Apple, which has committed to fully powering its operations with renewable energy, has signed a 25-year agreement to buy the output of 130 megawatts of generation capacity of a future solar project in Monterey County, California.
Apple’s data centers consume more energy than any other part of the company’s operations. That has been the case since fiscal 2013, when energy consumed by its corporate facilities was about 230,000 megawatt-hours, and energy consumed by its data centers was about 300,000 megawatt-hours, according to a company environmental responsibility report.
Energy consumption by the Apple data center fleet is about to go up once again. The company announced earlier this month it was going to build a massive data center in Arizona. Given the Arizona project and Apple’s public commitment to operations powered by 100-percent renewable energy, the pressure to secure that energy is on.

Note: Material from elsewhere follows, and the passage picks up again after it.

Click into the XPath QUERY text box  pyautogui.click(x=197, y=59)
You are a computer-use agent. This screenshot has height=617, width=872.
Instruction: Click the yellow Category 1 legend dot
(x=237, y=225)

The company signed a long-term $848-million power purchase agreement with First Solar, a Tempe, Arizona-based photovoltaic solar systems to receive nearly half of the energy the future solar farm will produce. First Solar signed a PPA with the California utility PG&E for the remaining 150 megawatts.
Called California Flats Solar project, the 2,900-acre site takes up a small portion of a property owned by Hearst Corp. in Cholame, an unincorporated area within Monterey County. Besides its association with the famous American media dynasty, Cholame, which is mostly cattle-ranch land, is known for being the site where actor James Dean died in a car accident in 1955.
First Solar plans to start construction in Cholame by mid-2015 and be finished by the end of next year. County planning officials approved the project in January, and the county board of supervisors is due to take the final vote on it today.
Long-term PPAs are often what makes such large-scale renewable energy projects possible, since they secure the financing necessary. California Flats was no exception.
“Apple's commitment was instrumental in making this project possible and will significantly increase the supply of solar power in California,” Joe Kishkill, First Solar’s chief commercial officer, said in a statement. “Over time, the renewable energy from California Flats will provide cost savings over alternative sources of energy as well as substantially lower environmental impact.”